Below are some records. Return exactly the lines from the one containing "Given: Click the sidebar list scrollbar" through the one containing "Task: Open the All", both included, and only those.

(Provided data Opens)

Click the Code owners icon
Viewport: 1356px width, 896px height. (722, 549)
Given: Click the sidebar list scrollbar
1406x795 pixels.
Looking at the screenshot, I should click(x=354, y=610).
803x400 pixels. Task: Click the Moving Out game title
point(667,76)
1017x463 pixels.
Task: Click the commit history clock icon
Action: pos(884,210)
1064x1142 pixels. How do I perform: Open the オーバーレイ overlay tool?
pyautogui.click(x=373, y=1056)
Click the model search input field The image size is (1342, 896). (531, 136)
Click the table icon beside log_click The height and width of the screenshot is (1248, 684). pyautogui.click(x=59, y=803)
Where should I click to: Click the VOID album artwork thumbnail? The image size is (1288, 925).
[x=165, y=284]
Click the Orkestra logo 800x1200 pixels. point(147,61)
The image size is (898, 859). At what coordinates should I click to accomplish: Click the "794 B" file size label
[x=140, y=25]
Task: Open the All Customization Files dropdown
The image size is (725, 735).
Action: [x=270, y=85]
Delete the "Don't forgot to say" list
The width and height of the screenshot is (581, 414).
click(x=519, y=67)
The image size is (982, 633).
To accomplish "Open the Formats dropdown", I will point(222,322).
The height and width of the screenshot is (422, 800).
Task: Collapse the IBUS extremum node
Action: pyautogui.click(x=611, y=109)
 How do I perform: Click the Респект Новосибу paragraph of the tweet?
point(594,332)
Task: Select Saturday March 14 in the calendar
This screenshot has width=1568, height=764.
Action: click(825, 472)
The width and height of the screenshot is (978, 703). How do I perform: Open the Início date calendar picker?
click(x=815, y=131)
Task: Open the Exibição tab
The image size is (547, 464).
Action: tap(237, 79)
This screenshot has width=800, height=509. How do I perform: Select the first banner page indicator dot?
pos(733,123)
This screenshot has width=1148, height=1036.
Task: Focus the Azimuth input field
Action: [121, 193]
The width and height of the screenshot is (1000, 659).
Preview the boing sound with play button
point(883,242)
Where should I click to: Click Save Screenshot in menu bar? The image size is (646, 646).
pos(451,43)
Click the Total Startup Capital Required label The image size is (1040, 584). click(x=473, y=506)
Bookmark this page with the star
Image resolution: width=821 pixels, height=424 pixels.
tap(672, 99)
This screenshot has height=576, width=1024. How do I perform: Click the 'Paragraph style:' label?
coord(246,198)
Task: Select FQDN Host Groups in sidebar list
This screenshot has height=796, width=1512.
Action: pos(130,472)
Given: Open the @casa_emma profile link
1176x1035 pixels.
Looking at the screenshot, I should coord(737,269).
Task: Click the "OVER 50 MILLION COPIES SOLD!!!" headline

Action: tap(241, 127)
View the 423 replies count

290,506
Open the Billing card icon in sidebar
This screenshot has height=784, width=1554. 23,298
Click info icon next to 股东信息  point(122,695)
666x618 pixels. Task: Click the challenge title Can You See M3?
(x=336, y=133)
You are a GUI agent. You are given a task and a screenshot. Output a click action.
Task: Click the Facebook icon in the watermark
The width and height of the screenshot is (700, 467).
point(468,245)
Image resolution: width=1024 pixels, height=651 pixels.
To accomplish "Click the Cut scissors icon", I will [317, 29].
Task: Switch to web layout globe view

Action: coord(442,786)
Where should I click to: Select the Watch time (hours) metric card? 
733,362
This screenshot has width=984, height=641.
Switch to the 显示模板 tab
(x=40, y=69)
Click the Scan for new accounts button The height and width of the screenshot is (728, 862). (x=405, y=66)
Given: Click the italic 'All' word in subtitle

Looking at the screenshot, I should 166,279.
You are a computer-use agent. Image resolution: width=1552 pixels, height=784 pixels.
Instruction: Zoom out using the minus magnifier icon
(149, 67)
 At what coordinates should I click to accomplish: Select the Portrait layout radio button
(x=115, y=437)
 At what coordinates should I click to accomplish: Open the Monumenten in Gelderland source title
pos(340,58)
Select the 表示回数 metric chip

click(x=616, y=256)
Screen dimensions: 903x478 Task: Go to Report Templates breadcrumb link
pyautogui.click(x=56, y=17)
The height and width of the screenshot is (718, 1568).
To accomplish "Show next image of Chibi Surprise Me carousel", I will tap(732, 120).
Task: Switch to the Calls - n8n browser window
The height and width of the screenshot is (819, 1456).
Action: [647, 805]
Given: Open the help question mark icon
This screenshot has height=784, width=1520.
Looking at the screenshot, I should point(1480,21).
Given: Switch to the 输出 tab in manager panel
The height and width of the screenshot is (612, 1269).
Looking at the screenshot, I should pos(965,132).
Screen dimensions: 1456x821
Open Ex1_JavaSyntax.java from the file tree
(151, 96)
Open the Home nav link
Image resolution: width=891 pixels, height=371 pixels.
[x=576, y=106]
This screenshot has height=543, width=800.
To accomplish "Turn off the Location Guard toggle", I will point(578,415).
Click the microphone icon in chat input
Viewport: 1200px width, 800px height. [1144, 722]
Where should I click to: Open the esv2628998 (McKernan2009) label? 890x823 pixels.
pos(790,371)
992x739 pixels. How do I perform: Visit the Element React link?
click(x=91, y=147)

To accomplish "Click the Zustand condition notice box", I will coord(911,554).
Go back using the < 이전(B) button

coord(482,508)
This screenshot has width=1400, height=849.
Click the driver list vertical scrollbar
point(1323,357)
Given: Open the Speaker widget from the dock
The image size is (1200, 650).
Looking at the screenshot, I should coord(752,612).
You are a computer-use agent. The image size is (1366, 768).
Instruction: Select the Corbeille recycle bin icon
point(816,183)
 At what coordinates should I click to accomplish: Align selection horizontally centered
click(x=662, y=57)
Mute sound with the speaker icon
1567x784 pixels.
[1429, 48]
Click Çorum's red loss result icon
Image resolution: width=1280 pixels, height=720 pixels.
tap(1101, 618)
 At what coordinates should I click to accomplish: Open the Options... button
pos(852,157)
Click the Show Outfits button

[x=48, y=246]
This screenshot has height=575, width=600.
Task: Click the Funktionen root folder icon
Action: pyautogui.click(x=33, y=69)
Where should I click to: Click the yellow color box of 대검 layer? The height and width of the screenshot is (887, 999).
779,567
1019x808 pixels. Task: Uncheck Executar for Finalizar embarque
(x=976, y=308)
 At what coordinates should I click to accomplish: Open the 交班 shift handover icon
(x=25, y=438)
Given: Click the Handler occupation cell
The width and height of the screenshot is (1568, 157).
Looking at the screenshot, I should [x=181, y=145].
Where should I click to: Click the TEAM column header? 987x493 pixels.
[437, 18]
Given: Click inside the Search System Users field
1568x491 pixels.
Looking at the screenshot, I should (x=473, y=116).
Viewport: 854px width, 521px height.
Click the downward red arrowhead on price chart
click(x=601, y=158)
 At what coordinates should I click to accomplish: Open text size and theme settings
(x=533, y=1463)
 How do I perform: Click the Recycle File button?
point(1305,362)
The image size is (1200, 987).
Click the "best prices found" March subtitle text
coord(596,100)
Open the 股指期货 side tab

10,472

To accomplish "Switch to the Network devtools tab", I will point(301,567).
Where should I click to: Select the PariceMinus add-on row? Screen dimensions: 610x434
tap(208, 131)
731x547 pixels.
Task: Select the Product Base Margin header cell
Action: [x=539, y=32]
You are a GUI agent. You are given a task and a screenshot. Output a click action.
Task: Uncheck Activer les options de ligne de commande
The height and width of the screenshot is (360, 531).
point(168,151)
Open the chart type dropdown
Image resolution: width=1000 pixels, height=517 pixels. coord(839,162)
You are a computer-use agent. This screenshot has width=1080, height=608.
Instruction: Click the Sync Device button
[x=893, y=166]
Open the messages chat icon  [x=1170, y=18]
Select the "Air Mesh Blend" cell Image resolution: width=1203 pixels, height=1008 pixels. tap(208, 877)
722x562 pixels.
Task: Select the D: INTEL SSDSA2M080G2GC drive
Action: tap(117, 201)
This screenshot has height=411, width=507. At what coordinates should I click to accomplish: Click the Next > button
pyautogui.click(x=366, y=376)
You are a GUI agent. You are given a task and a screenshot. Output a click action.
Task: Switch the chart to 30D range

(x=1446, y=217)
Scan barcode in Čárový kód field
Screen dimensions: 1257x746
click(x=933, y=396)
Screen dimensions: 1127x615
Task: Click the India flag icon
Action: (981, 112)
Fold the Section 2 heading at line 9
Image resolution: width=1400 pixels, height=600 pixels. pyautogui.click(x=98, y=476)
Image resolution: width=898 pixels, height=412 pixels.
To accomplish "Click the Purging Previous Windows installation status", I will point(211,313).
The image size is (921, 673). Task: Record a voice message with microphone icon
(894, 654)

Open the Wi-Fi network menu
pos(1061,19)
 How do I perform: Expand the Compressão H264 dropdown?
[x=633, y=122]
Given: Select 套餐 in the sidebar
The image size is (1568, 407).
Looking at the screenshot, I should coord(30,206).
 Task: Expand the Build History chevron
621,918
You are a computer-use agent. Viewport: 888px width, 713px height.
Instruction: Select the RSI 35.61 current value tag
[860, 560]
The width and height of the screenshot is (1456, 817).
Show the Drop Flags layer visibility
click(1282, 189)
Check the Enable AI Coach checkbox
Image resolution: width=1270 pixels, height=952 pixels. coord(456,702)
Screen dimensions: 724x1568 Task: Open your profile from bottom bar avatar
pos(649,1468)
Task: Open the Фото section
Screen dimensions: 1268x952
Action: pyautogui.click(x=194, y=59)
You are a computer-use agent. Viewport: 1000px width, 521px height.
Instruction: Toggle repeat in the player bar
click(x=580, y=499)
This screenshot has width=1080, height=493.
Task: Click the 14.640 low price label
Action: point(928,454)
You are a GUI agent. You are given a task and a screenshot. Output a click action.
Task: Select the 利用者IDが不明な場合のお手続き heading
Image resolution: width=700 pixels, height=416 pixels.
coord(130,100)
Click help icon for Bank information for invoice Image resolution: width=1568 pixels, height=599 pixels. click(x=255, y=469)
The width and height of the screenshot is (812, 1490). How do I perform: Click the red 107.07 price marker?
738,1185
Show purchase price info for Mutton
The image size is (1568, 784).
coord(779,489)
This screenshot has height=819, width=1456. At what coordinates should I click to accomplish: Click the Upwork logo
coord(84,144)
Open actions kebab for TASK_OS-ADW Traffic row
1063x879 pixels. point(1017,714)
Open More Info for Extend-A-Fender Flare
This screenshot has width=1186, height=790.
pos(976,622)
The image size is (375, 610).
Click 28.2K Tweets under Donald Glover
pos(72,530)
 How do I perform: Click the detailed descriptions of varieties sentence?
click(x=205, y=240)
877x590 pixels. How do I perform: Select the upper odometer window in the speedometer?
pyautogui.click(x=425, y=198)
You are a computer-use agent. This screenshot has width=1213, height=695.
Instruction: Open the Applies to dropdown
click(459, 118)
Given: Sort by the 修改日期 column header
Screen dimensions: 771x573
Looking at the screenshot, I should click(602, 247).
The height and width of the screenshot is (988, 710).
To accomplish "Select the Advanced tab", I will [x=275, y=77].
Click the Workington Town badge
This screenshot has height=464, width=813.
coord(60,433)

(Provided data Closes)

Solution:
Given: Click the sidebar list scrollbar
1406x795 pixels.
Looking at the screenshot, I should click(x=354, y=610).
803x400 pixels. Task: Click the Moving Out game title
point(667,76)
1017x463 pixels.
Task: Click the commit history clock icon
Action: pos(884,210)
1064x1142 pixels. How do I perform: Open the オーバーレイ overlay tool?
pyautogui.click(x=373, y=1056)
Click the model search input field The image size is (1342, 896). (531, 136)
Click the table icon beside log_click The height and width of the screenshot is (1248, 684). pyautogui.click(x=59, y=803)
Where should I click to: Click the VOID album artwork thumbnail? The image size is (1288, 925).
[x=165, y=284]
Click the Orkestra logo 800x1200 pixels. point(147,61)
The image size is (898, 859). At what coordinates should I click to accomplish: Click the "794 B" file size label
[x=140, y=25]
Task: Open the All Customization Files dropdown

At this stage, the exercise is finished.